Collected data entries:
..........

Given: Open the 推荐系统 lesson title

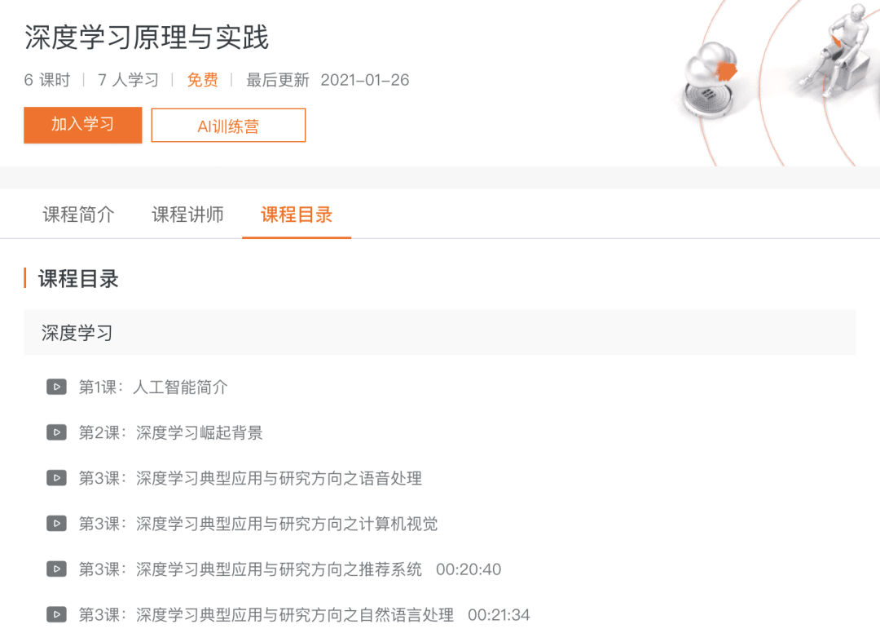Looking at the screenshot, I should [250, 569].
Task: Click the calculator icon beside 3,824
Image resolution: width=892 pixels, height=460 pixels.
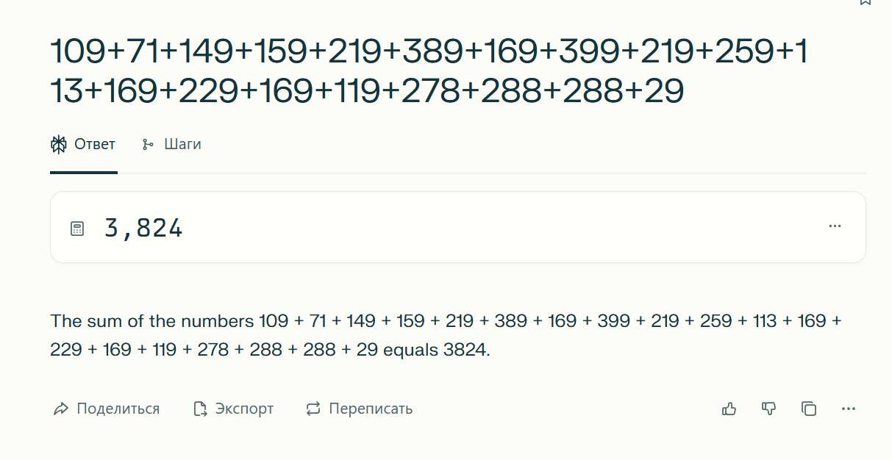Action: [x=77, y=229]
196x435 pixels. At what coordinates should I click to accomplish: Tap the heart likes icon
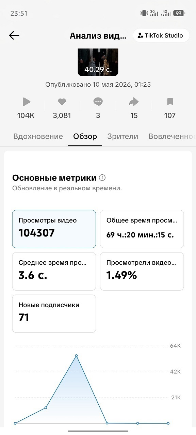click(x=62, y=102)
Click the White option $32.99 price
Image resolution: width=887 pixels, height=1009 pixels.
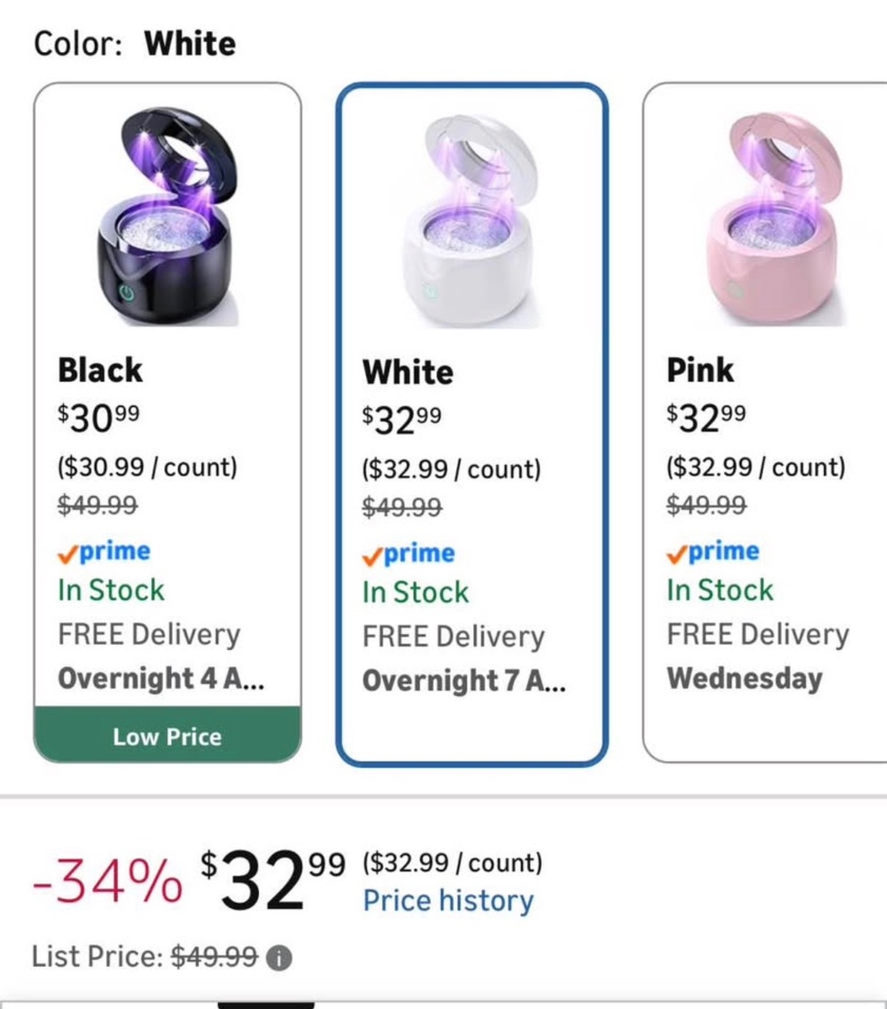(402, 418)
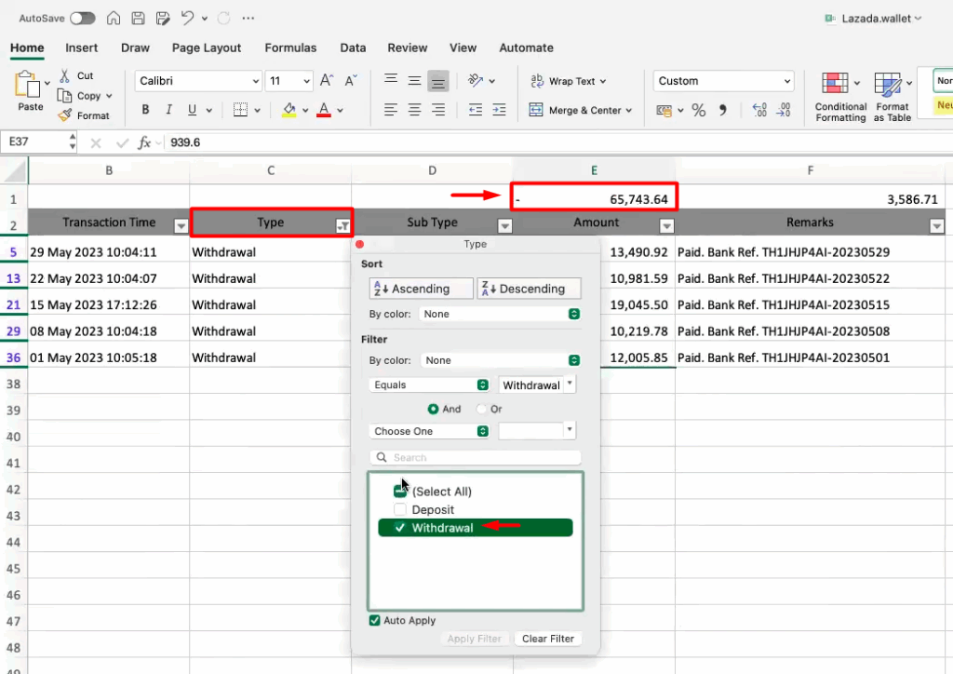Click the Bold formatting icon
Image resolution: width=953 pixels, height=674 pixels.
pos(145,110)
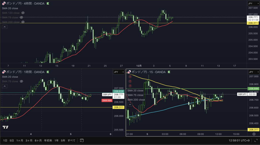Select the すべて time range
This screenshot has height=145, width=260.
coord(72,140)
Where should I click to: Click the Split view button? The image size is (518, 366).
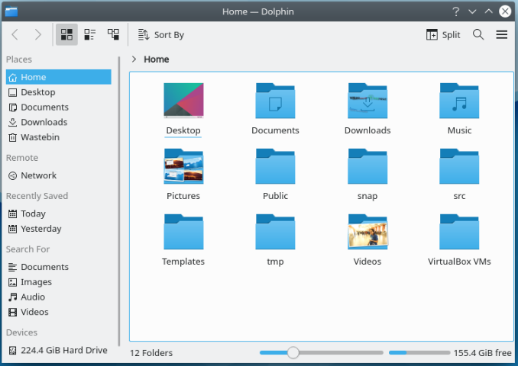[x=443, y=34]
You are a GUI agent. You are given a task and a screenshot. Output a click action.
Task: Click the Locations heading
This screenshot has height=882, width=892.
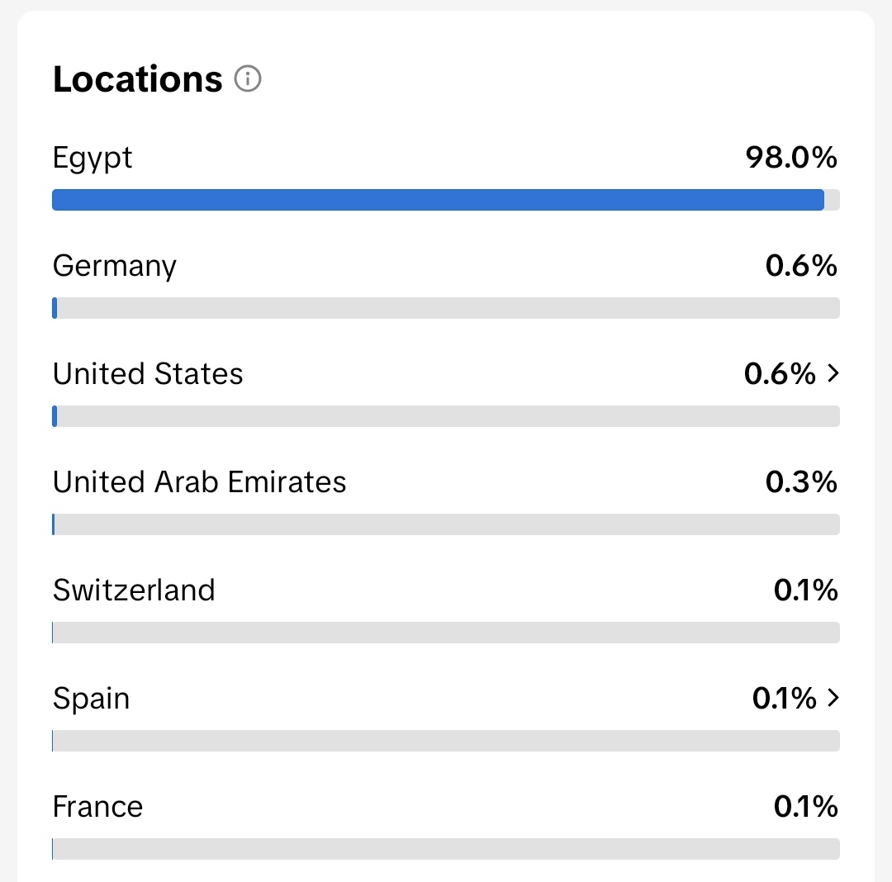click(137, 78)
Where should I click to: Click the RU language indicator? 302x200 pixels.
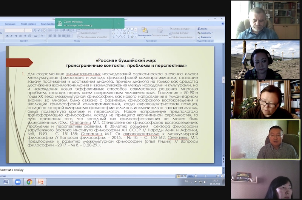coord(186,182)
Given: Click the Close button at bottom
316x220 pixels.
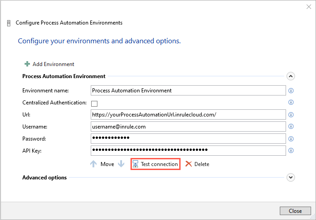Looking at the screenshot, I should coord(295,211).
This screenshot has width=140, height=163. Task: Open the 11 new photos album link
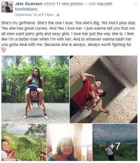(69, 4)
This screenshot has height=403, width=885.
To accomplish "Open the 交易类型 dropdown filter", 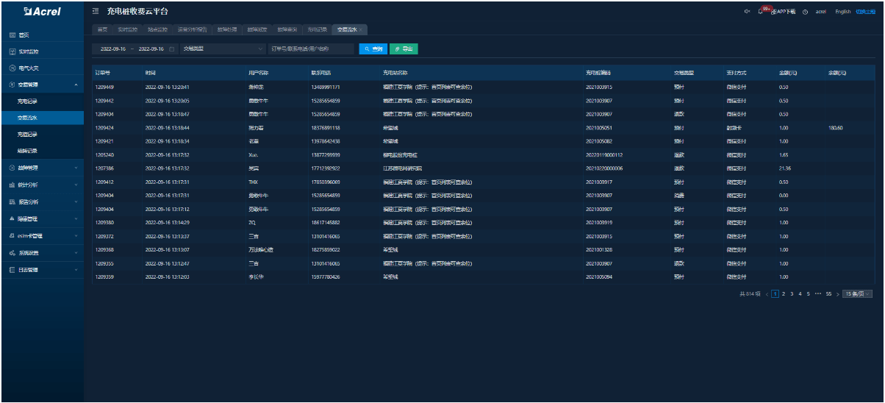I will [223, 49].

..........

TASK DETAILS: Keep to the lines above from the line with "Given: Click the Close button at bottom" to the line with "This screenshot has height=403, width=885.", and set down exactly those, inclusive, with nothing else and every picture left out.

RESULT:
Given: Click the Close button at bottom
316x220 pixels.
Looking at the screenshot, I should coord(295,211).
This screenshot has width=140, height=163. Task: Open the 11 new photos album link
(69, 4)
This screenshot has height=403, width=885.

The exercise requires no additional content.